### Instructions to follow
Copy word for word the passage of the character descriptions below that opens with the words "The artificial intelligence" and closes with "that constructed him.".

### Text under study
_ _ _ _ _

Ennesby is an AI with Tagon's Toughs who looks like a "flying maraca" (the shape of his first physical body). He has human-looking eyes, a speaker grille in front that moves like a mouth, and floating eyebrows. The maraca is capable of withstanding chemical explosives at point-blank range. Additionally, he has various capabilities, including short-ranged levitation and a maser.
Post-Dated Check Loan ("Petey")
The artificial intelligence of the massive warship of the same name, originally the Sword of Inevitable Justice. Driven mad by a gruesome mutiny, Petey existed in a state of total introversion, rendering the ship nearly inoperative, until coaxed back to reality by the mercenary company. He controls the ship's every function and manifests an avatar in the form of a floating hologram of an Ob'enn, the koala-like race of warmongering xenophobes that constructed him.
Chief Warrant Officer Gunther Thurl
His job entails sitting at a console, and that, coupled with a tendency to snack and some genetic predispositions, meant he used to be obese. Because of a botched mission during which Schlock ate everything but his head, his body had to be regrown. He is now a lot slimmer than what he was used to. When the company added several new recruits (including Andy and Legs, q.v.), he was promoted to Chief Warrant Officer. Due to his experience and age, Thurl handles many of the administrative tasks that the current ship AI, Tagii, and Ennesby do not or are not authorized to do.
Doctor Edward Bunnigus
Originally hired by Captain Tagon for her well-endowed figure, she has consistently demonstrated an ability to deal with every situation Tagon's Toughs encounters. Less of a mercenary than many of her fellow officers, she concentrates on keeping the trigger-happy mercenaries alive. Her gender-inappropriate name, sizable intellect, and absurd proportions are the consequence of idiot parents and pre-birth gene therapy. Her parents wanted a child who had both a brilliant mind and the body proportions of an exotic dancer, because they thought their child should be both smart and beautiful. When the parents first looked upon the baby, the serial code on the tag on her wrist started with "E.D.", for exotic dancer. Her parents, nowhere near as bright as she would one day be, assumed that 'Ed' was her name, and called the girl Edward. She is married to Reverend Theo Fobius.
Ellen "Elf" Foxworthy
Elf began as a powered-armor soldier until a failed bounty hunt. She then became a tank pilot (her small size allowing her to fit into the Ob'Enn minitanks Petey had schematics for), and rose to become the head of her own minitank team.
The Very Reverend Theo Fobius
The company priest of an unspecified but fairly Christianesque faith, Theo is still a mercenary and has shown considerable theological flexibility when confronted with such things as an AI that goes explosively suicidal at the thought of the supernatural. His name, assuming it is derived from Greek, most fittingly means "God-Fearing".

_ _ _ _ _

### Data excerpt
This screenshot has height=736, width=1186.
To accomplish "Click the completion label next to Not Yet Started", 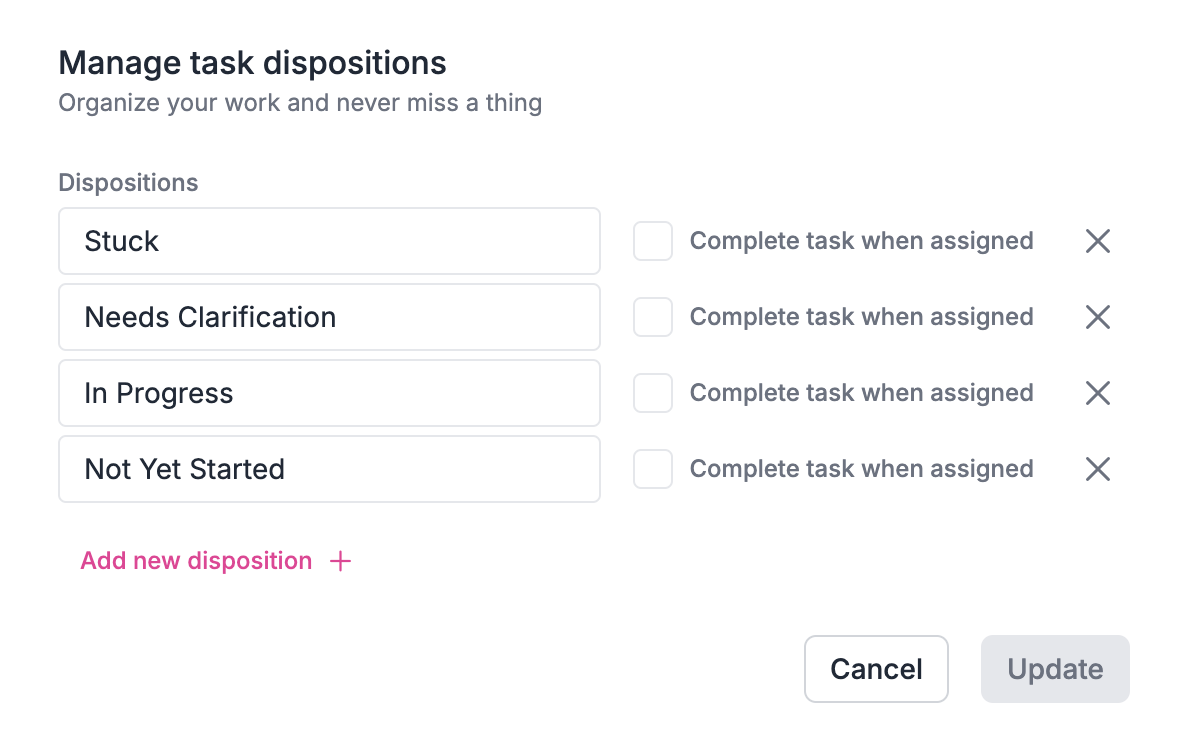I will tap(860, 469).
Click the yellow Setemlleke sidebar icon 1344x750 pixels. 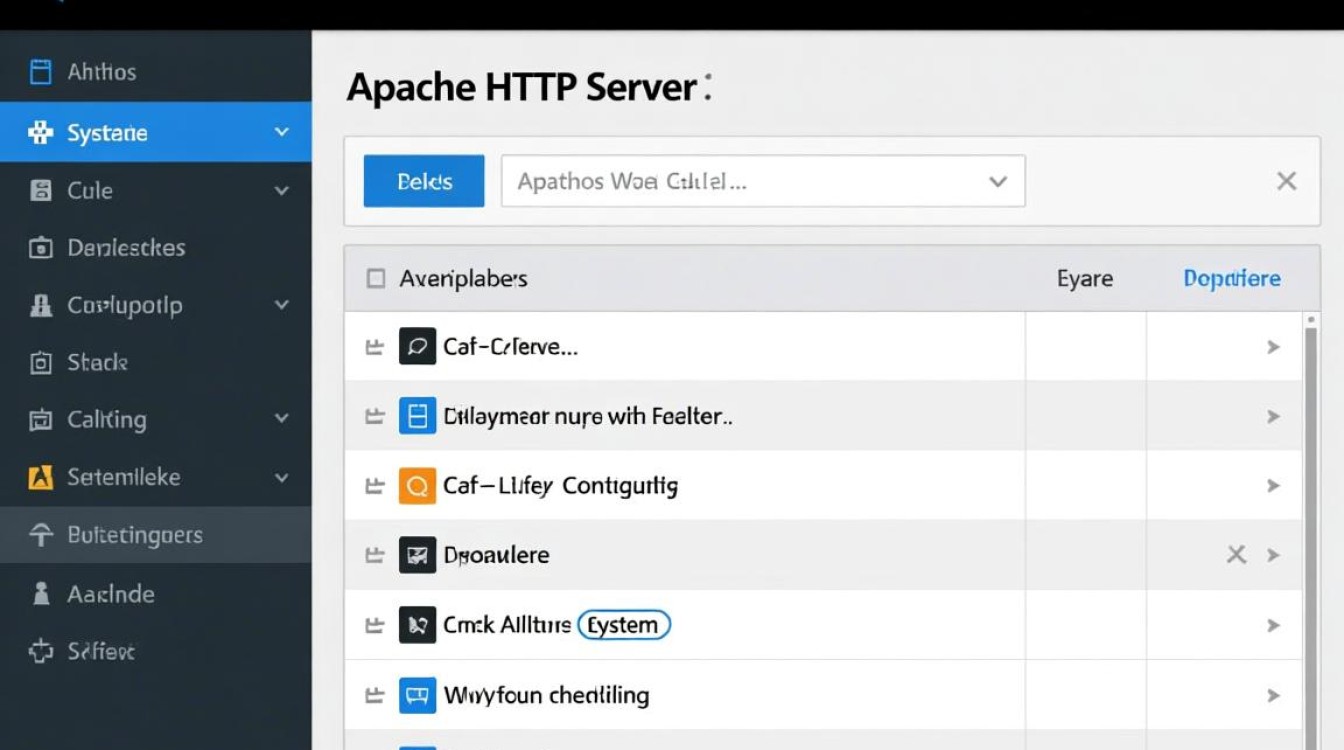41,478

_ _ _ _ _

### Task output
The artificial intelligence of the massive warship of the same name, originally the Sword of Inevitable Justice. Driven mad by a gruesome mutiny, Petey existed in a state of total introversion, rendering the ship nearly inoperative, until coaxed back to reality by the mercenary company. He controls the ship's every function and manifests an avatar in the form of a floating hologram of an Ob'enn, the koala-like race of warmongering xenophobes that constructed him.